━━ Material supplied

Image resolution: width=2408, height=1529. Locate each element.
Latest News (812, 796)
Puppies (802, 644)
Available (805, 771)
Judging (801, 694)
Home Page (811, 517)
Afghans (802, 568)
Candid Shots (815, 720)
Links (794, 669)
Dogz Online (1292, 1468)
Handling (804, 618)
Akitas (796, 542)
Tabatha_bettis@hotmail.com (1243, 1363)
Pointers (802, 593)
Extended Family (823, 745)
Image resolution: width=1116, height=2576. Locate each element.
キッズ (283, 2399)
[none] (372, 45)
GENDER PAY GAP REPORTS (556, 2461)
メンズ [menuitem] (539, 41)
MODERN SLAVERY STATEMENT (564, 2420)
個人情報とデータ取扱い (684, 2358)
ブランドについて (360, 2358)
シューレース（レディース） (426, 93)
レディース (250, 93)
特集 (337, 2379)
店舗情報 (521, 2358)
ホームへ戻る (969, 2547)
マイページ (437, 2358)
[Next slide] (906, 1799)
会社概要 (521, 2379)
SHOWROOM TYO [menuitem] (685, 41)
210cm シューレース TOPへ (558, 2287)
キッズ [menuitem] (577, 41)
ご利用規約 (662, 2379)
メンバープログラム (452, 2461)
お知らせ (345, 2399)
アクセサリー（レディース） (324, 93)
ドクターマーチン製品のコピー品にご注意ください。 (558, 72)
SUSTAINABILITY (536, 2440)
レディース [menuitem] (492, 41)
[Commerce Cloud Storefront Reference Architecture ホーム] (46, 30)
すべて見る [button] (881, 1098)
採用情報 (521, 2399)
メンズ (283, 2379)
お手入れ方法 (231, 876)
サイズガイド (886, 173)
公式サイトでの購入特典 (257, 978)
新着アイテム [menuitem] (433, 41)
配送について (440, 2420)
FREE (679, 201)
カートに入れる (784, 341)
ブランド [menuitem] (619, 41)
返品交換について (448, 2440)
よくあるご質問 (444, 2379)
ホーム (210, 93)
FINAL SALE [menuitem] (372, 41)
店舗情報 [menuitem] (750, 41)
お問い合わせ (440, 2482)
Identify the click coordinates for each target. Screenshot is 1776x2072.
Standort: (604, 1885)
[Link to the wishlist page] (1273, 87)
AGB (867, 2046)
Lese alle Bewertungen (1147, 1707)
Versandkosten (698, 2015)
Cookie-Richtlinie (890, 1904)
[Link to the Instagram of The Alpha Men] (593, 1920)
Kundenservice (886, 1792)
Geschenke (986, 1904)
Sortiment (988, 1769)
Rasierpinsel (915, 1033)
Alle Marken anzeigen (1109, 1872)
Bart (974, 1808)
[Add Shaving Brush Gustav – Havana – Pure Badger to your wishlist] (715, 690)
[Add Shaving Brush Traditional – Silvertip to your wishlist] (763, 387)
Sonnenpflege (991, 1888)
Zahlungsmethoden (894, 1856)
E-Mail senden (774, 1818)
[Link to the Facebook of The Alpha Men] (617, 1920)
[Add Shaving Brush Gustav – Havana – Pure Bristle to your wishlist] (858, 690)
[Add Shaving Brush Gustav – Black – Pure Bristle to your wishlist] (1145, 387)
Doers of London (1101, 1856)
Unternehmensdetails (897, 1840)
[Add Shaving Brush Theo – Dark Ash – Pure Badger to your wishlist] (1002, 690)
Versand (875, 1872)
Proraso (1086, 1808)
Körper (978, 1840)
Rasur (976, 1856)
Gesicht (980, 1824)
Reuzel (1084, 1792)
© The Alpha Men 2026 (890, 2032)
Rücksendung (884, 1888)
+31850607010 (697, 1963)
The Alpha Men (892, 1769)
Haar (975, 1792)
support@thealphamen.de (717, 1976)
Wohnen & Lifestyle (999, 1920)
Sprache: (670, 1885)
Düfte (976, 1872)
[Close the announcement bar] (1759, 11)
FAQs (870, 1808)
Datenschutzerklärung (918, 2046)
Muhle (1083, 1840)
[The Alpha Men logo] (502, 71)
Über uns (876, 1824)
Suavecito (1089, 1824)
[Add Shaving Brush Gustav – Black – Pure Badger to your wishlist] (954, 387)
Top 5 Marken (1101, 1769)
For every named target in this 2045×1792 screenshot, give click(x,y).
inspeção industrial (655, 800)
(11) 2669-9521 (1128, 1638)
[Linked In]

━━━━

• [What this task involves]:
Search term "レディース": return each line of the data that contains it.

• [Response to the exercise]:
シューレース（レディース） (426, 93)
レディース (250, 93)
アクセサリー（レディース） (324, 93)
レディース [menuitem] (492, 41)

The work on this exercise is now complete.